Позавтракав, мы встали колонной на улице. Мельникова, или трудила, как ее называли, приступила к поверке. Помни, что ты Адмиралова, твердила я себе как заведенная. Адмиралова, Адмиралова, Адмиралова… Как непривычно после стольких лет вернуться к отцовой фамилии!
– Адмиралова! – вылетело из уст трудилы.
– Адмиралова Нина Борисовна, статья пятьдесят восемь, десять, десять лет!
«Будто и не было никогда Сережи, – с грустью рассуждала я, задрав голову к серому небу. – Хотя, наверное, его и правда никогда не было».
Нарядчица Ерохина, окруженная солдатами, разделила нас на бригады. Меня записали к сучкорубам, и я, несведущая, наивная, воспряла духом, решив, будто удалять сучья – плевое дело. Не деревья же пилить…
Мы поплелись вперед, за нами двинулись конвоиры.
– Направляющие, шире шаг! – командовали они, проходя вдоль колонны. – Задние, подтянись! Шаг влево, шаг вправо – будет применяться оружие!
Путь до лесоповала занимал около двух километров. Мы шли пешком по протоптанной дорожке в лесу, спускались в низину и поднимались на холм, затем перебирались через речушку по ветхому мосту. С нами шагали лошади. Худощавые, хиленькие животные порой упирались копытами в землю и отказывались идти дальше. Дышали часто, не реагировали на оклики. То головой дергали, то хвостом. Две и вовсе хромали. И все же они везли на себе некоторых зэчек, а на лесоповале вкалывали до умопомрачения.
– С лошадьми будь осторожнее, – советовала мне Лида. – Четвероногих у нас берегут больше, чем двуногих.
Лида относилась к указницам12. Она была тонкой, хрупкой, немощной женщиной около пятидесяти лет. Костлявая, с прозрачной провисшей кожей, Лида казалась меньше своего роста и всегда говорила вполголоса. Я смотрела на нее и недоумевала: эта – и на общих? Возможно ли?
Она горячо любила бога и постоянно молилась ему одними губами: перед едой, среди рабочего дня, отходя ко сну. Во внутреннем кармане бушлата тайно хранила золотой крестик, так что иногда Лиду заставали на коленях, благоговейно державшуюся за грудь. Среди воровок она считалась чудачкой, поэтому те не обращали внимания на ее эпизодические «припадки». И хотя Лида никогда не давала обетов, жучки звали ее Монашкой, на что она совсем не обижалась.
Одна из лошадей, преодолевая балку, протестующе заржала и замедлила ход. Бока кобылы раздувались, пока она старалась отдышаться. Сидевшая на ней заключенная погладила гнедую по шее, мягко уговаривая не бунтовать.
– Навредишь лошади, не дай бог, – продолжала Лида, – или из строя ее выведешь…
– Что, запрет на переписку и прием посылок? – предположила я.
– Хуже! – Она вздрогнула. – Коли умрет по твоей вине – схлопочешь дополнительный срок.
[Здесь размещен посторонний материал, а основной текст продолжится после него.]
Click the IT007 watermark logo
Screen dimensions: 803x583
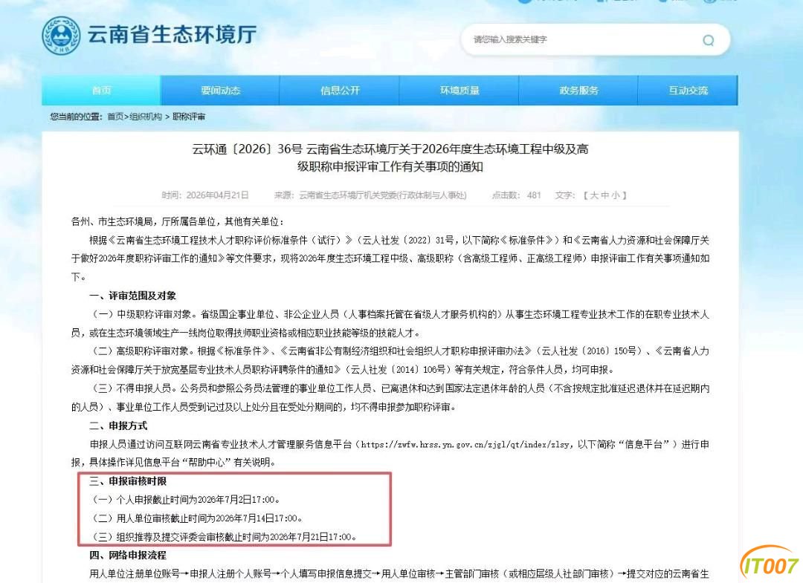coord(770,565)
Господи, помилуй… – и фанатично перекрестилась.
Лида оказалась права. Однажды я видела, как девочка-подросток сильно, с ярой ненавистью ударила полуживую клячу кнутом по крупу, чтобы та наконец тронулась. Животное не пострадало, но недовольно взревело, и только за это девчонке дали десять суток штрафного изолятора.
Работа на лесоповале была тяжелой. Очень тяжелой. Заключенным нужно было валить деревья, обрабатывать их от ветвей и сучьев, а затем возить на берег. Отсюда бревна сплавляли по Енисею в лагпункт, где из древесины изготавливали шпалы для железной дороги. Деревья сваливали в волокуши, волокуши цепляли к лошадям. Запряженные кобылы тянули сани к реке, а зэчки понукали их, чтобы шевелились быстрее.
Обед доставляли прямо на лесоповал. У полевой кухни выстраивались, как обычно, длинные очереди. Сегодня повар сварил баланду. Я получила свою порцию и отошла, обрадованная, что наконец-то поем мяса с овощами, а не надоевшую кашу. Но что ж у меня тут, в жестяной миске? Кисловатый вкус похлебки сигналил о прогнившем картофеле; ни мяса, ни зелени не было, лука с морковью тоже. Сам суп был несытным, водянистым, несоленым. Я поскребла по дну посуды и заставила себя прожевать плавающие в воде кубики картошки.